SUPPLIED PASSAGE>
The beginning of Interactive content

Call me crazy, but there seems to be a decent influx of "games" masquerading as intereactive content. Now no, I'm not adverse to this idea as a genre, but it does raise somer serious questions for me.
First, I'm doing my first playthrough on Heavy Rain, which really comes off more as an emotion simulator than overall thriller. Yes, I get that there is a killer, and that the story will unfold as the events playout and that the bad guy is always the same. So far it's good, but it's not perfect. I would imagine that for a suspenseful thriller that wants to be interactive storytelling, I would hope they would let me make the decisions I actually want to make.
For example, I'm to a point where I just received a mysterious box with a gun, and origami and a cell phone with a memory card that shows video of my kid. Honestly, my real life first thoughts were take this info to the cops to pull the security footage of the guy who placed the box where I got it. That seems like the best way to get my kid back right, not play the killers game. But I get it, it's a movie, or interactive story.

TASK LIST>
**A)** In the interactive-content post, what does the writer say Heavy Rain comes off as more than an overall thriller?
**B)** Transcribe the interactive-content post from "For example, I'm" down to "or interactive story.".
**C)** Write the next part of the interactive-content post, picking up right after its last sentence.
The lines that come after this post have no part in any of this.

DATA EXCERPT>
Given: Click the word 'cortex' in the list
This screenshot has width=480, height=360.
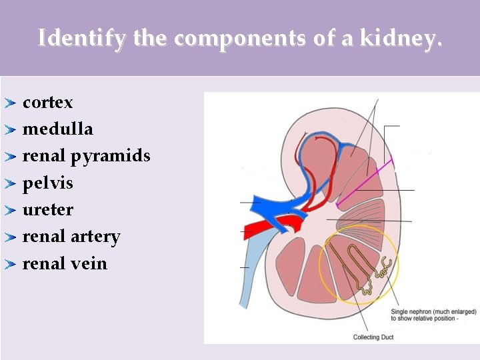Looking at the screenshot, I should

ANSWERS TO THE EXERCISE>
**A)** An emotion simulator.

**B)**
For example, I'm to a point where I just received a mysterious box with a gun, and origami and a cell phone with a memory card that shows video of my kid. Honestly, my real life first thoughts were take this info to the cops to pull the security footage of the guy who placed the box where I got it. That seems like the best way to get my kid back right, not play the killers game. But I get it, it's a movie, or interactive story.

**C)**
Which brings me to my point, if I can't diverge from your story path, and I have to have the experience you designed, then why are you trying to market yourself as anything different from the other games I play with the same restrictions. The fact that you are slower, and more nuanced don't change the core mechanics of what you are.
I say, that and it probably seems like I don't like the game. The opposite is true, I think the game is fantastic, but it makes me wonder why great games don't get the kind of support that "interactive storytellers" do.
It makes me wonder alot.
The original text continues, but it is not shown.